Task objective >>
Find all lines in the listing that include the word "icon", then copy them.

Working data >>
______
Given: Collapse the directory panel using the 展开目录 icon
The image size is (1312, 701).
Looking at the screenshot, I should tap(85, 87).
______
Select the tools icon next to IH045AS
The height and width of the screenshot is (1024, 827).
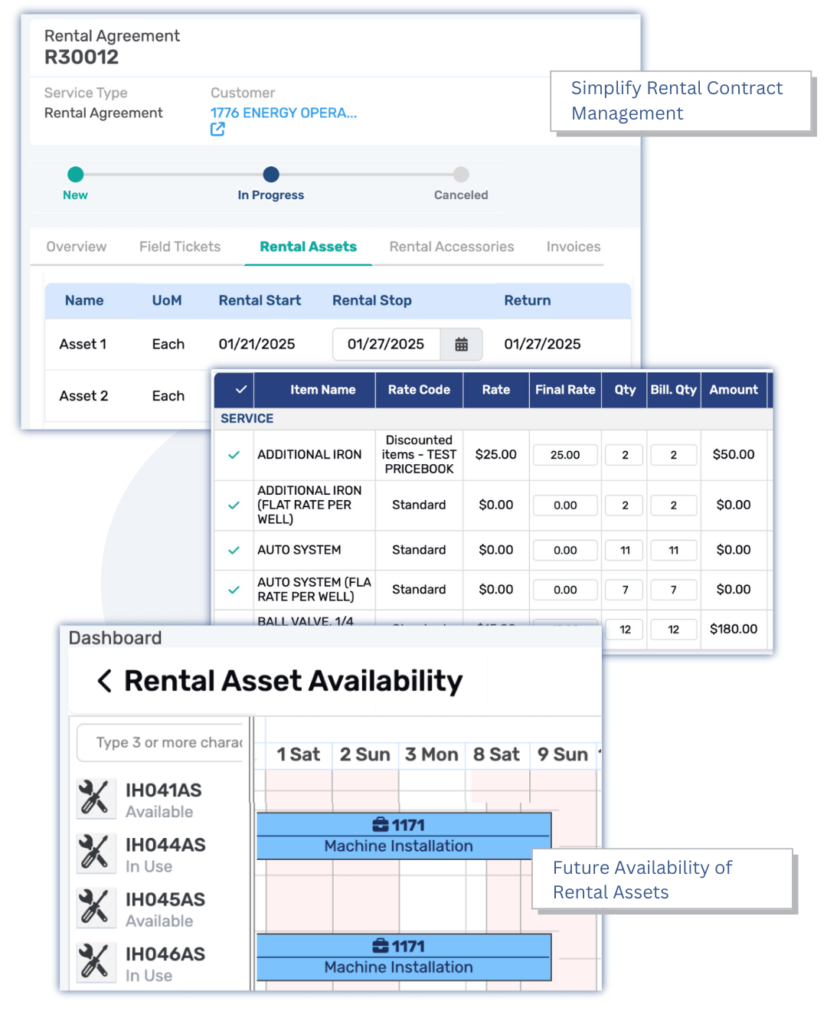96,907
______
Exercise result >>
Given: Collapse the directory panel using the 展开目录 icon
Select the tools icon next to IH045AS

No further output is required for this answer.